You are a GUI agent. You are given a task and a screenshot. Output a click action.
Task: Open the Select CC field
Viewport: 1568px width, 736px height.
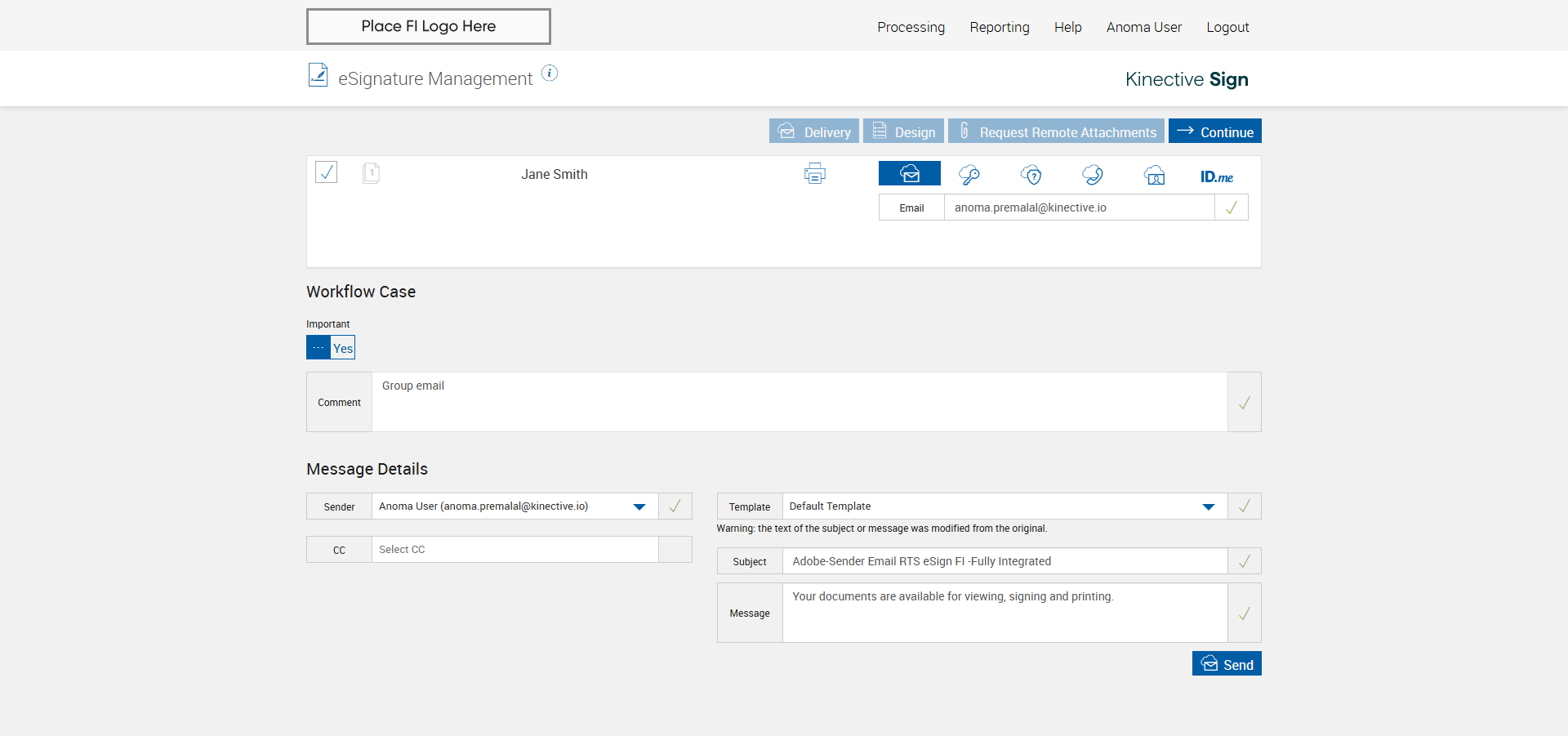coord(514,550)
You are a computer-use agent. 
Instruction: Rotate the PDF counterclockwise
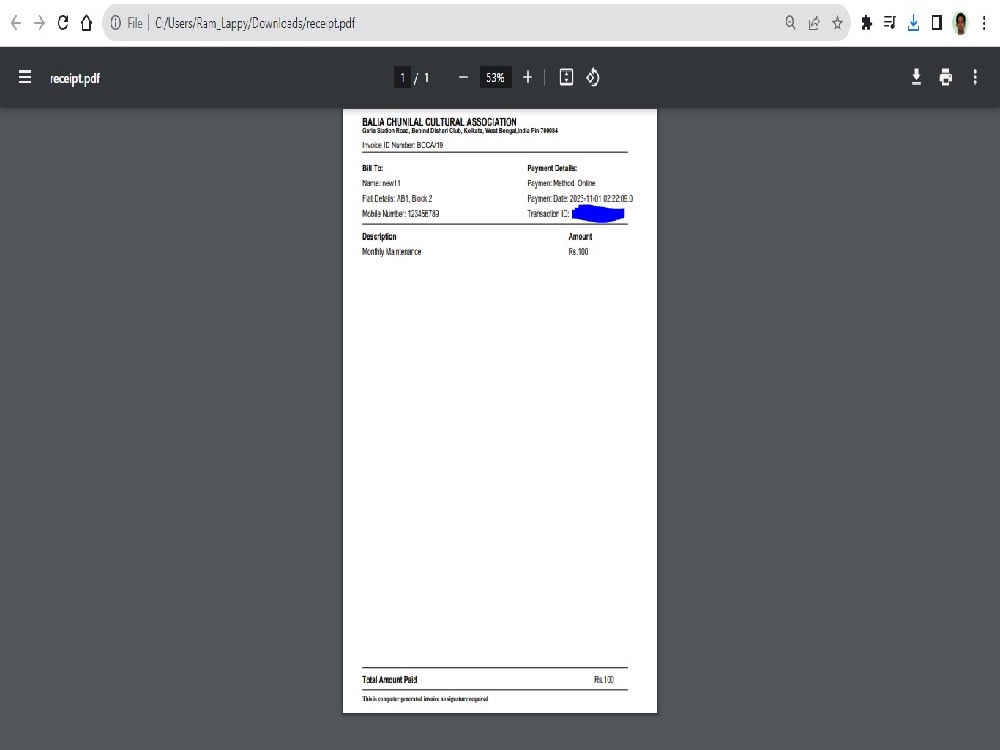(x=592, y=76)
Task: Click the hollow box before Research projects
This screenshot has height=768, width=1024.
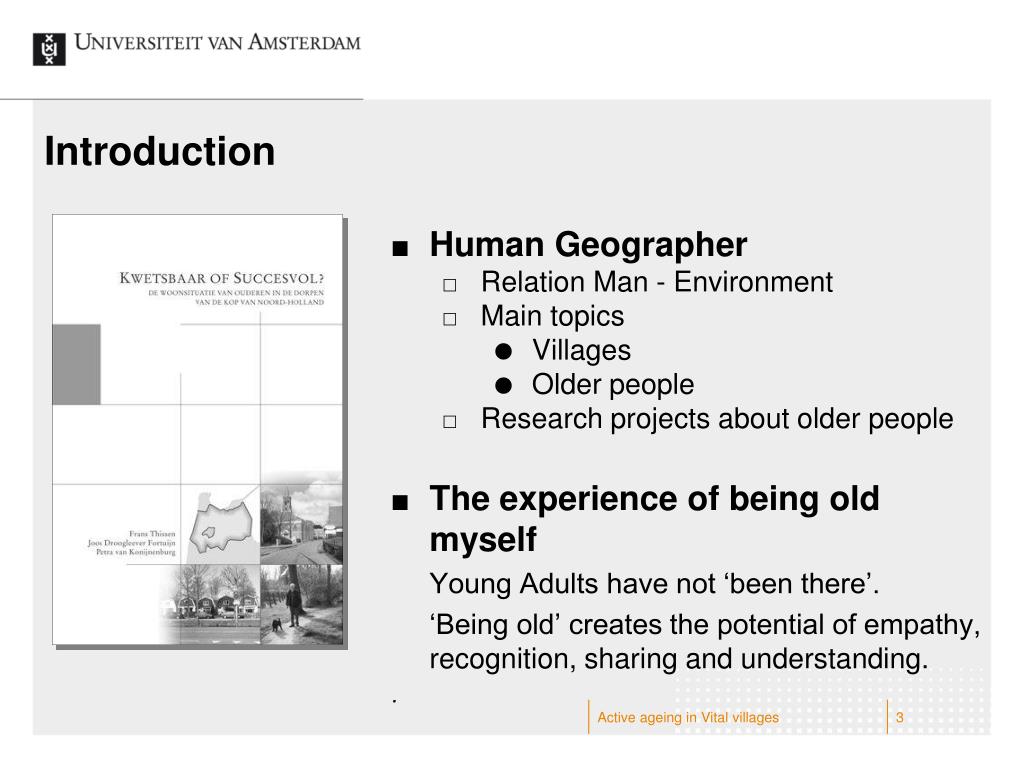Action: click(449, 421)
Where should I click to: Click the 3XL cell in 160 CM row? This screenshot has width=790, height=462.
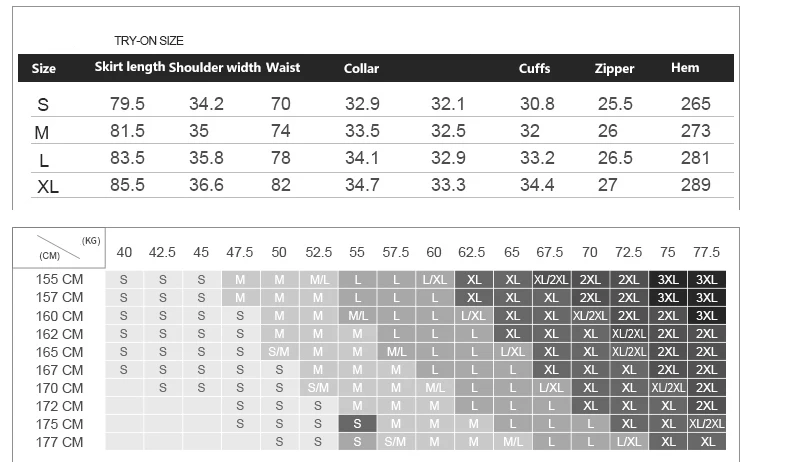tap(706, 316)
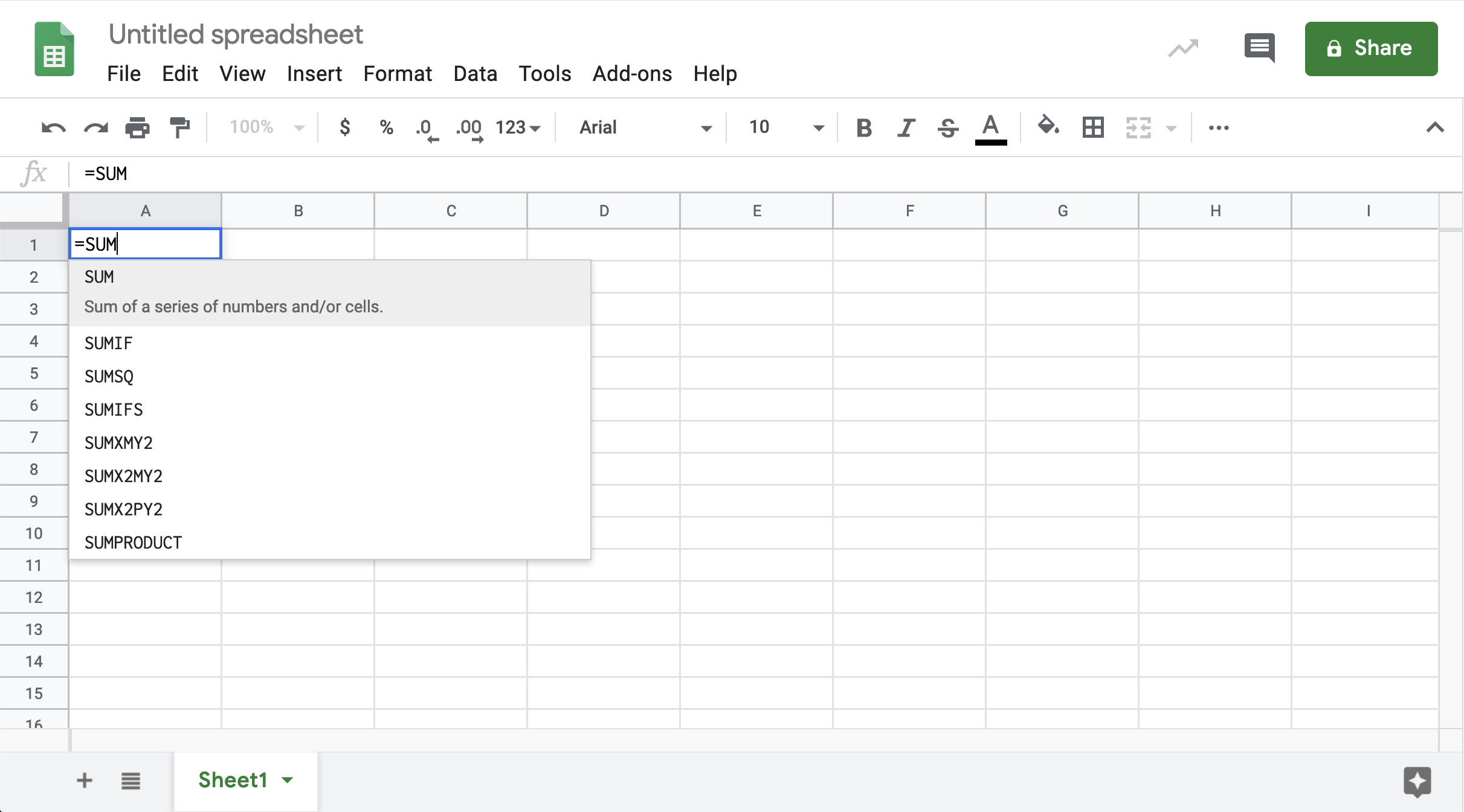Click the strikethrough formatting icon
The image size is (1464, 812).
(x=946, y=127)
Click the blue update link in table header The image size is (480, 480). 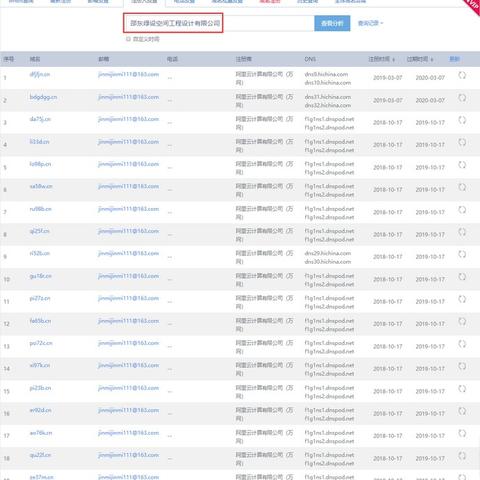click(x=454, y=59)
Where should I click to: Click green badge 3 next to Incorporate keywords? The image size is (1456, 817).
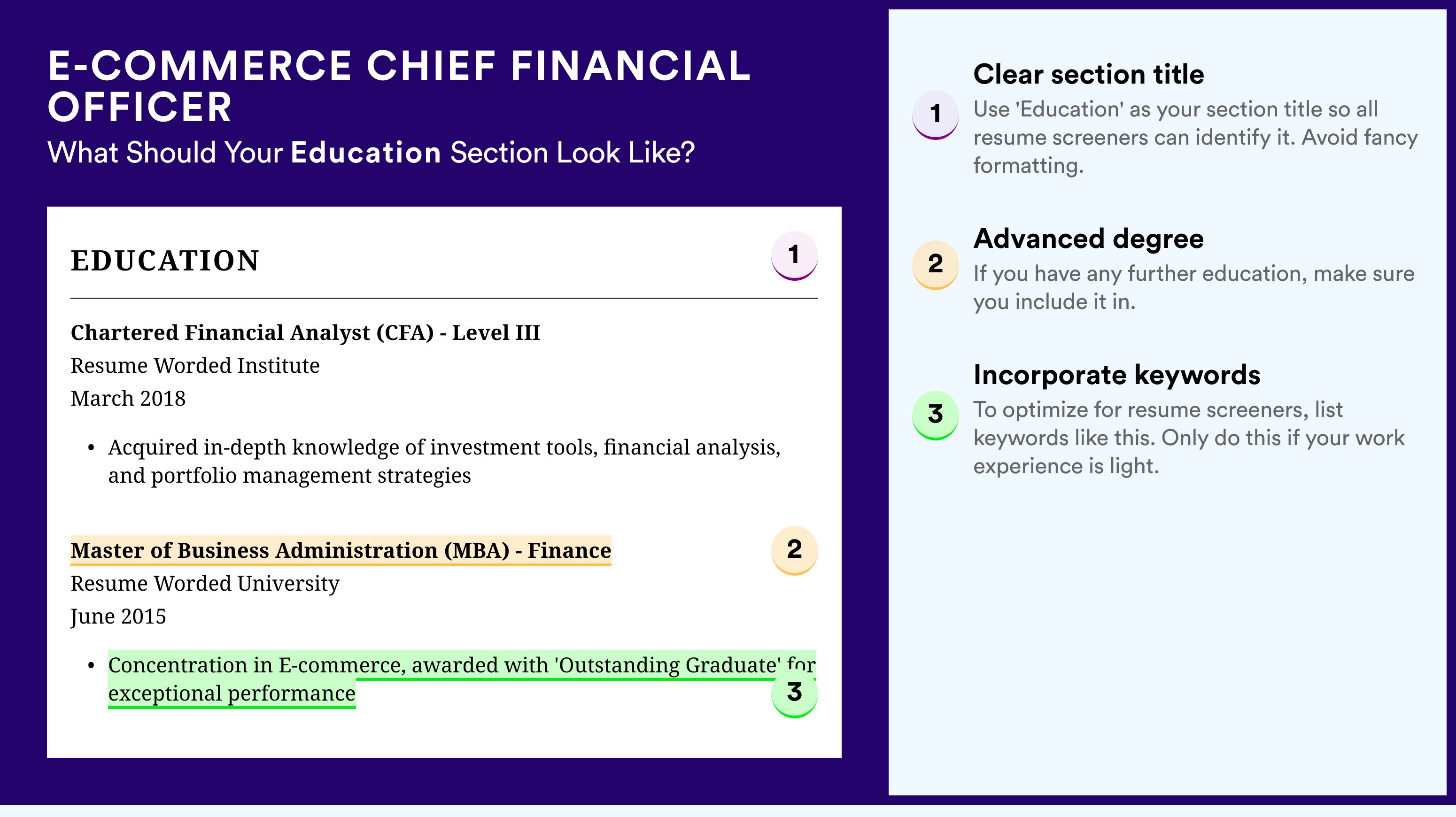(x=936, y=415)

□ □ □

▶ [What you are asked to do] List every line above containing the word "agent".

▶ [Output for this exercise]
You are a GUI agent. You are given a task and a screenshot. Output a click action.
You are a computer-use agent. 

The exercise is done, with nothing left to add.